In an interview with City Press at her publisher’s office, BlackBird Books in Auckland Park, Louw recalls that the writing process was a difficult journey that was often punctuated with emotional outbursts as she relived her memories, and as she was driven by the desire to tell it like it is.
She says that even though the process of writing was therapeutic, she also had to overcome the difficulty of revealing the names of the people who were involved in her life.
“I don’t feel like you should hide the names if you write an autobiography. That’s why I was honest about everything – from the man who abused me to my own family,” she says.
However, she admits that there are certain things she still feels have not brought her total peace, such as “the revelation of the true identity” of her mother.
She may have written the truth and ensured she has nothing to hide, but she is still left without “full closure”.

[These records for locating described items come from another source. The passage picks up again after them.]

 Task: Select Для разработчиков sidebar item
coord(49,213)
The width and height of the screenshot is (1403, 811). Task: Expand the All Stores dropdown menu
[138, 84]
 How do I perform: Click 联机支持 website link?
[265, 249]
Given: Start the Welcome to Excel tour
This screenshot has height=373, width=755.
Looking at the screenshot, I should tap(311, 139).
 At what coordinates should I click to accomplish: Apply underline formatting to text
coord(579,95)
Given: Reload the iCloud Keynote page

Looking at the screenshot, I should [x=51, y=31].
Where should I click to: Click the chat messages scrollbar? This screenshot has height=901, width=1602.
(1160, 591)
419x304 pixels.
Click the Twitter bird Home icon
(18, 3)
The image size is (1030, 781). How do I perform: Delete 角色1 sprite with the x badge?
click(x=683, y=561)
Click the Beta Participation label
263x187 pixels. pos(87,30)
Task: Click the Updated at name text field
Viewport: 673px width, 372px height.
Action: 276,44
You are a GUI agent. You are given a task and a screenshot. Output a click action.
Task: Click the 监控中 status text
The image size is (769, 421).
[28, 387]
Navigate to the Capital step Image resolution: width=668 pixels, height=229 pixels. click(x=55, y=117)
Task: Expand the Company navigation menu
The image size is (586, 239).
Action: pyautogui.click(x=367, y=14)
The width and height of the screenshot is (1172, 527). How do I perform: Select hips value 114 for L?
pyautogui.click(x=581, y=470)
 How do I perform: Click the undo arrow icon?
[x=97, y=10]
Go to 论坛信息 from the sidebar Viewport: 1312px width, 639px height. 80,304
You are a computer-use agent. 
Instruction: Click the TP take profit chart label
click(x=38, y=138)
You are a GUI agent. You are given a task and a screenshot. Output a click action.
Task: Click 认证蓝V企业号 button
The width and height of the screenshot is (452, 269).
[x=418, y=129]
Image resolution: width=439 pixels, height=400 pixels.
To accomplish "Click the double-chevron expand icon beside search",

At the launch of the book, which was held at Restaurant Vilakazi in Soweto on Wednesday night, her daughter Moratuwa related how her mother would often stay up late at night typing away on her laptop.
The 65-year-old singer, who looks as radiant in person as she does on our TV screens, admits that she could not bring herself to mention radio and television personality Gareth Cliff in her book, even though she writes about an encounter involving him.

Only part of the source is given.